The patients were positioned sitting in a chair, maintaining the knee joint a 60º of flexion and were instructed to perform extension of this joint at four strength levels (100%, 80%, 60% and 40% of maximal voluntary isometric contraction – MVIC) sustained for thirty seconds, with a three-minute rest period between each strength level. The same procedure was repeated twice, for a total of three series (18).

The median frequency (Fmed) of the power spectrum and signal amplitude (given in root mean square (RMS)) was used for the analysis of muscle fatigue. The slope of the linear regression line was used for the determination of the fatigue index, using Pearson's test for the median frequency of each strength level (100%, 80%, 60% and 40% of MVIC), which when plotted (abscissa axis) with respective strength levels (ordinate axis), provides a linear regression line, which, upon crossing the ordinate axis (percentage of load), demonstrates the fatigue index for the muscle analyzed. The ExcelTM (Microsoft) and MatlabTM v. 6.0 (Mathworks) programs were used for the statistical treatment and the MatlabTM v. 6.0 (Mathworks) and OriginTM v. 6.0 Professional (Microcal Software) programs were used for the mathematical treatment.

 

Results

An important limitation of our study was the sample number. The initial sample had 13 patients, from which nine were excluded, resulting in just four patients. Four patients were excluded for presenting severe postural deviations associated with DMD; one patient was excluded for presenting hearing alteration; and four patients were excluded for their absence in the scheduled dates for data collection and evaluation. Another limitation found wasn't using a control group, that because the musculoskeletal and functional characteristics can not be compared.

In order to exemplify and simplify the visualization of the results obtained in the present study, only the data on the Rectus femoris muscle of volunteer 1 are used, which is sufficient for the understanding of how these data were analyzed. Another point that should be stressed is that the entire analysis of the data was performed as intra-subject analysis, since biological individuality – which is the primary principle of physical training – does not permit inter-subject analysis.

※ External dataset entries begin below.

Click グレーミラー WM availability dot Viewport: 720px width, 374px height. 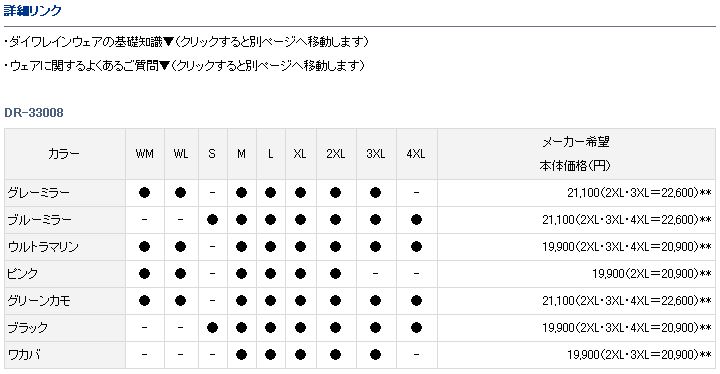point(144,193)
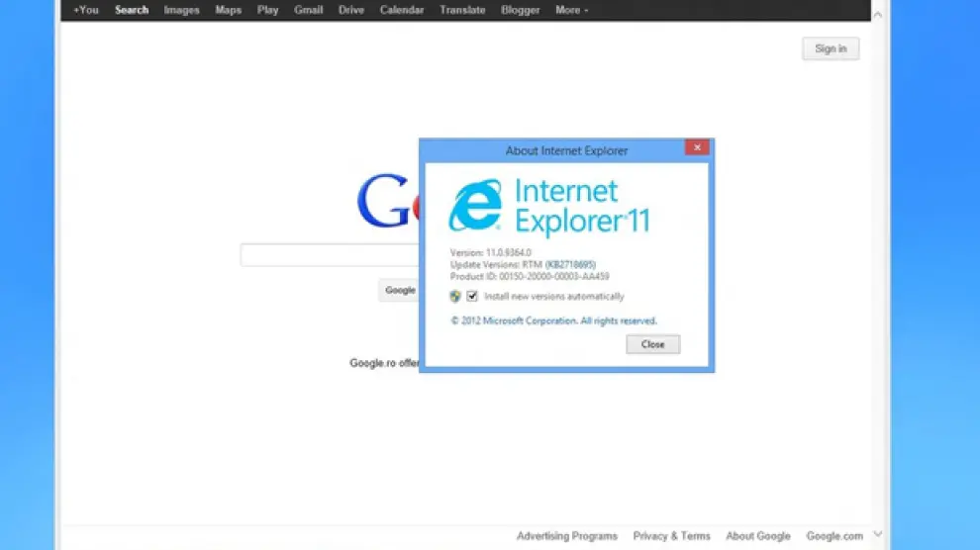
Task: Expand the More dropdown in Google bar
Action: click(571, 10)
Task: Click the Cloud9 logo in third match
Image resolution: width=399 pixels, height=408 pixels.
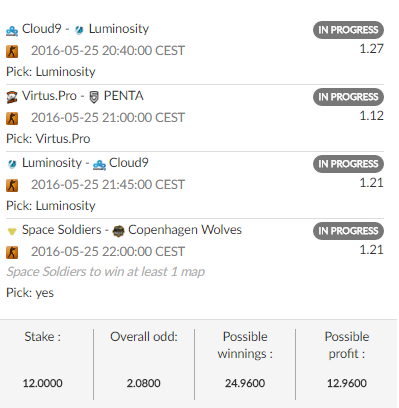Action: click(x=99, y=165)
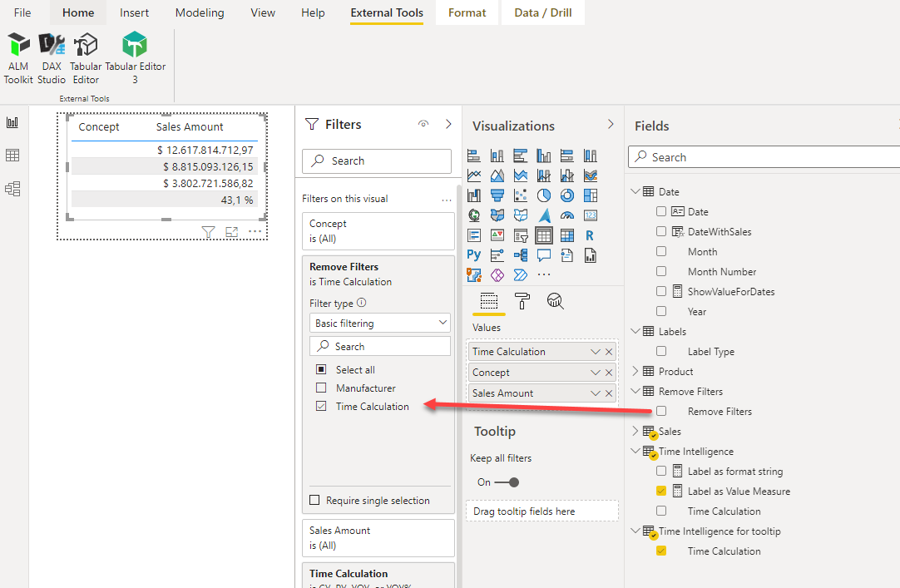Image resolution: width=900 pixels, height=588 pixels.
Task: Open Model view in left sidebar
Action: (x=12, y=189)
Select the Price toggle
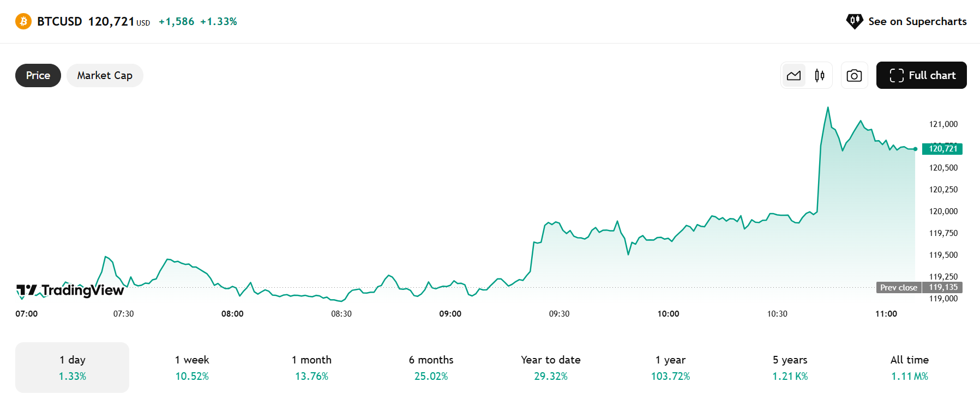Viewport: 980px width, 400px height. 38,75
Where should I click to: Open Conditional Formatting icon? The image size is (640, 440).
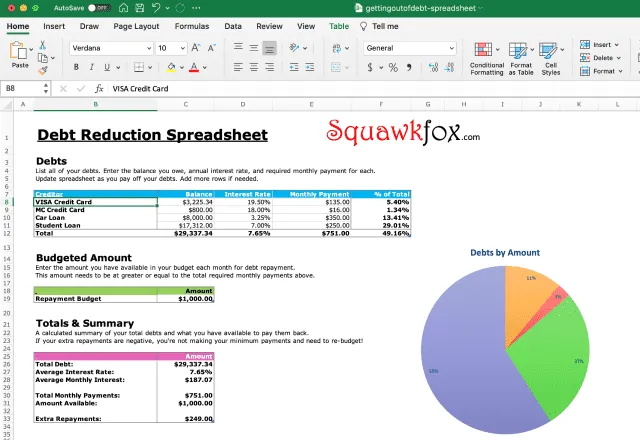click(x=487, y=50)
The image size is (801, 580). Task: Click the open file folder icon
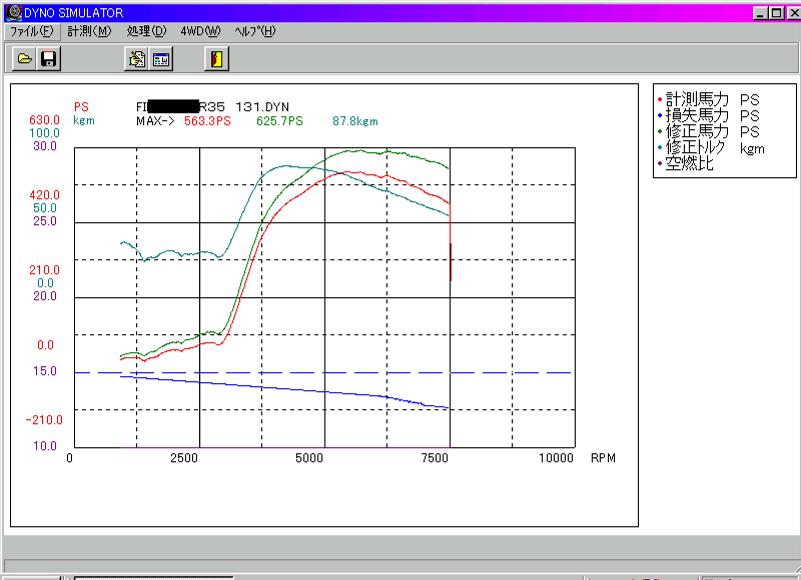(25, 59)
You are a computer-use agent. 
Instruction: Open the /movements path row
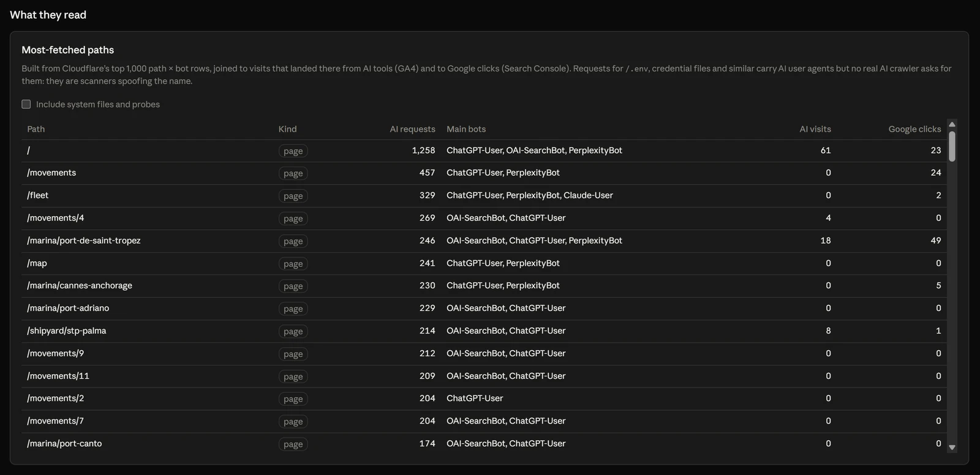484,173
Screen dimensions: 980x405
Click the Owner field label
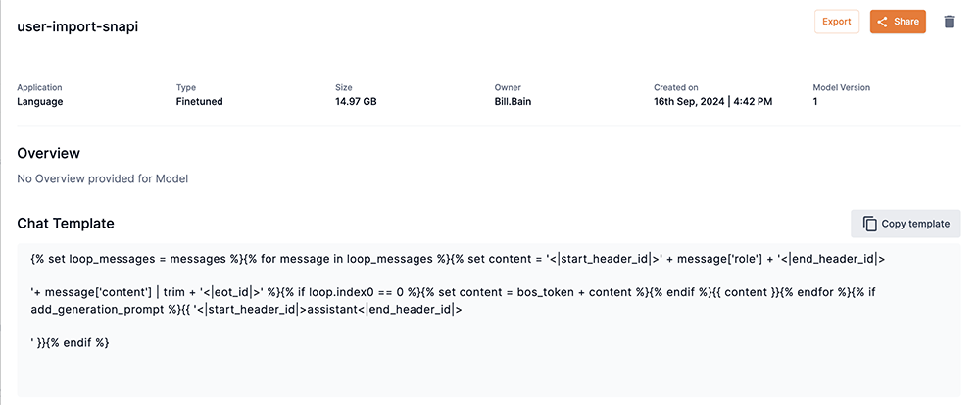click(508, 87)
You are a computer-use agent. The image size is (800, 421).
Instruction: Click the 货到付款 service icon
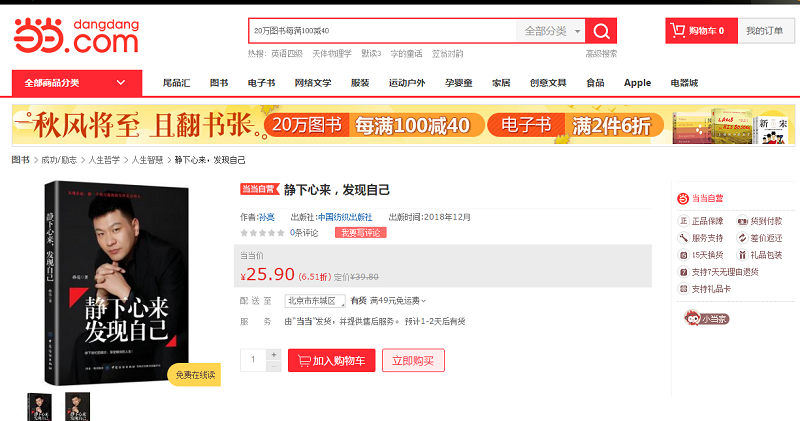click(742, 221)
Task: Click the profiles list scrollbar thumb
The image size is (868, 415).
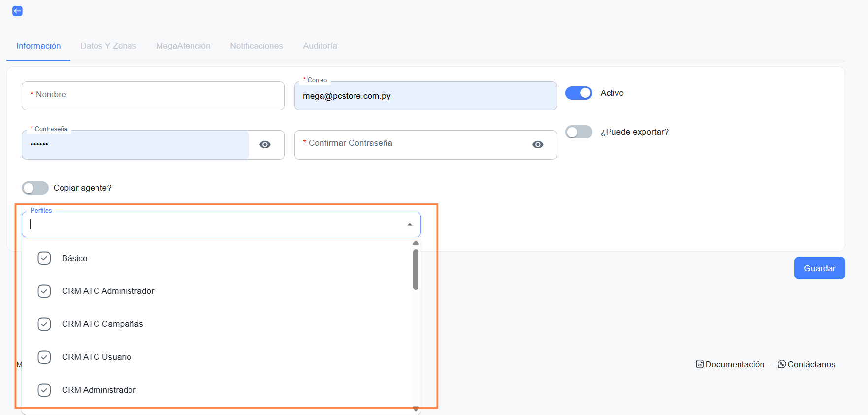Action: click(x=416, y=269)
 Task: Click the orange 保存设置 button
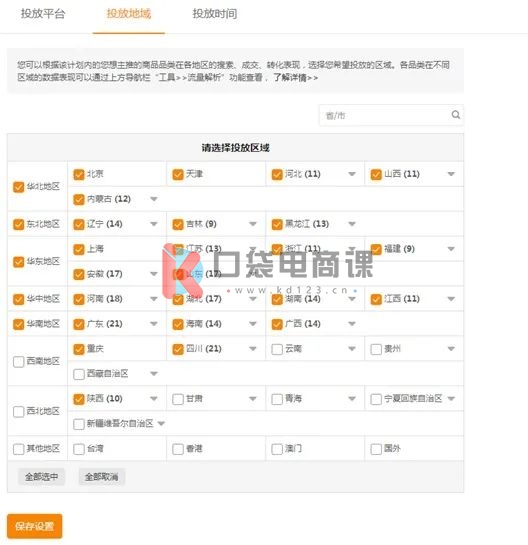pos(34,526)
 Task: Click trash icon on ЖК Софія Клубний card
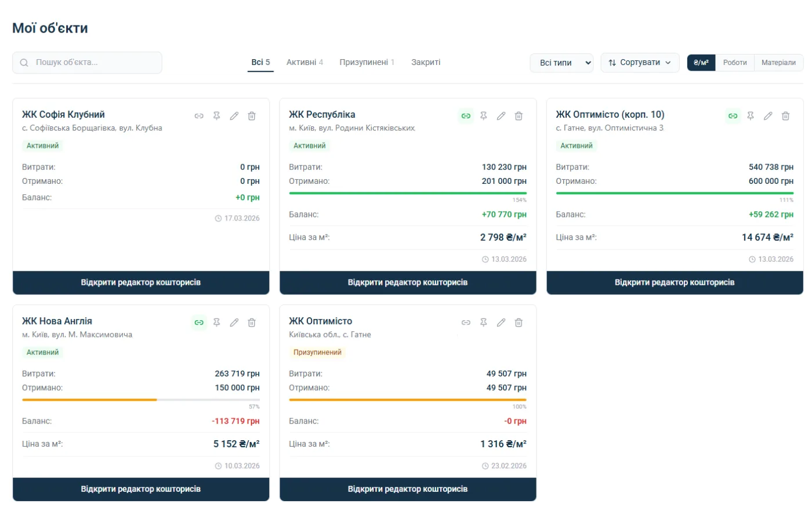(252, 116)
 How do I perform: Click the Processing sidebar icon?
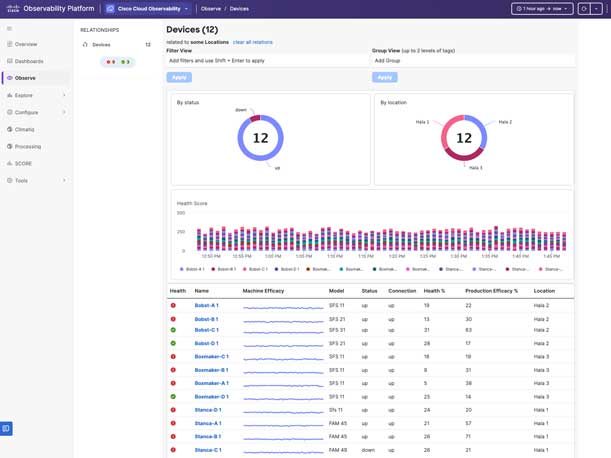tap(10, 146)
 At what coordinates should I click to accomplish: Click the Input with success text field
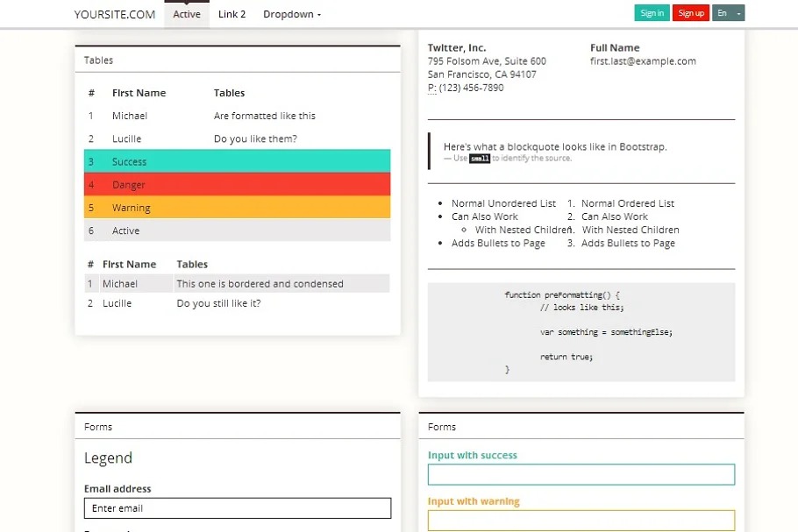coord(581,474)
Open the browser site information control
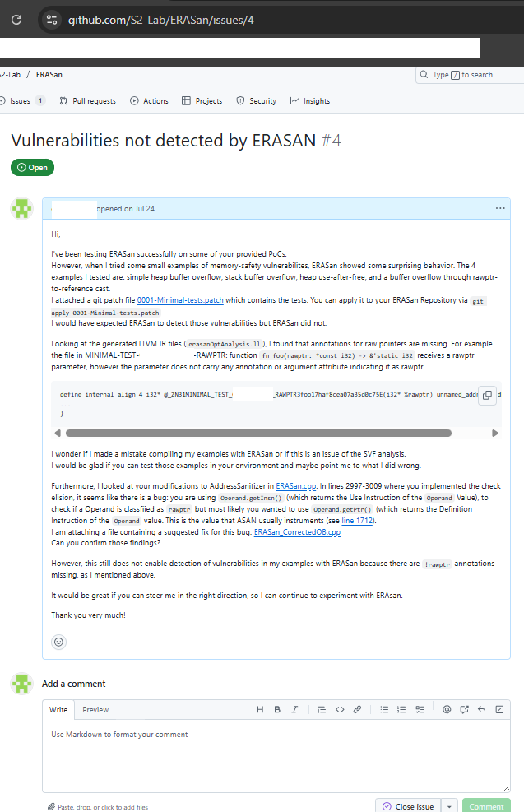Viewport: 524px width, 812px height. (x=52, y=19)
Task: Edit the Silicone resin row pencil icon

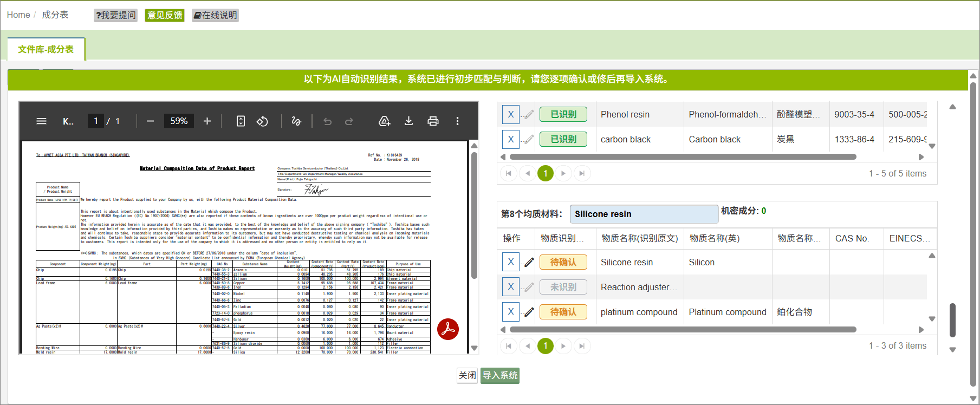Action: coord(529,262)
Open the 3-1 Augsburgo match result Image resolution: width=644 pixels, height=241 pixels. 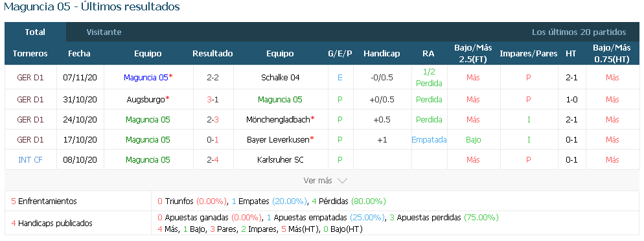[213, 99]
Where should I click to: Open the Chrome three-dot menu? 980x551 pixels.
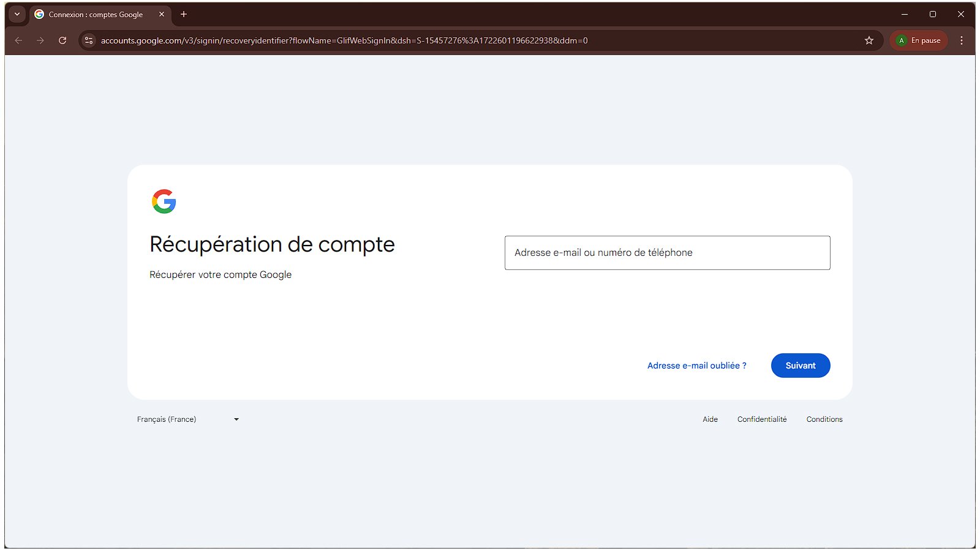coord(961,40)
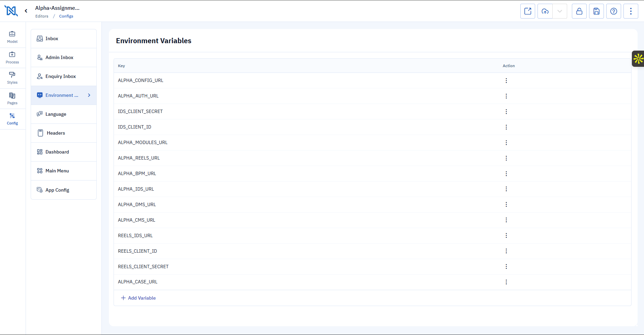Click the lock icon in top toolbar
Viewport: 644px width, 335px height.
[x=579, y=11]
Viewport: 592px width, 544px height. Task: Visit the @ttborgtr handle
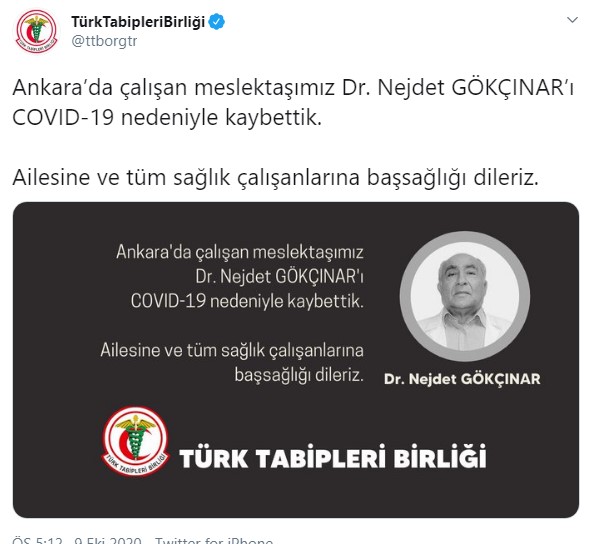click(104, 41)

Fatigue and Range of the Myoelectrical Signal

Figure 1 displays the EMG signal of the Rectus femoris (mean curve with respective standard deviation representative of three contractions performed by volunteer 1), given as RMS. Based on the linear regression line, there was an initial increase in values, thereby demonstrating the need of the Rectus femoris to recruit a greater number of motor units in order to maintain the strength level stipulated for the data collection (80% of MVIC).

 

 

Fatigue and Fmed

Figure 2 presents the mean curve and standard deviation of the representative Fmed of three contractions of the Rectus femoris performed by volunteer 1 and shows the linear regression line determined by Pearson's test in the time domain. The initial Fmed values underwent a decline during the sustaining of muscle contraction, which demonstrates the appearance of muscle fatigue.

 

 

Muscle fatigue index

The coefficients of the angle of the slope of the linear regression line (determined by Pearson's test) for the median frequency of the four strength levels (100%, 80%, 60% and 40% of MVIC) of the RF, VL and VM muscles in volunteer 1 are displayed in Figures 3, 4 and 5, respectively.

 

 

 

 

 

 

The muscle fatigue values obtained from the new regression line were 35% of MVIC for the Rectus femoris, 30% of MVIC for the Vastus lateralis and 32% of MVIC for the Vastus medialis. Thus, the muscle fatigue index for the femoral quadriceps muscle of volunteer 1 was 32.33 ± 2.51 of MVIC. For the other volunteers analyzed in the present study, the muscle fatigue index for the femoral quadriceps muscle was 43.54±3.25 of MVIC in volunteer 2, 25.12±7.45 of MVIC in volunteer 3 and 56.87±5.42 of MVIC in volunteer 4.

 

Discussion

The present study sought to demonstrate the muscle fatigue index through the Fmed and amplitude of the electromyographic signal (given in RMS) during MVIC of the Rectus femoris, Vastus medialis and Vastus lateralis of patients with DMD. This proposal came about from the need to understand the fatigue process in individuals with DMD in order to obtain more reliable orientation regarding muscle strengthening work without the occurrence of fatigue and consequent reversion of rehabilitation.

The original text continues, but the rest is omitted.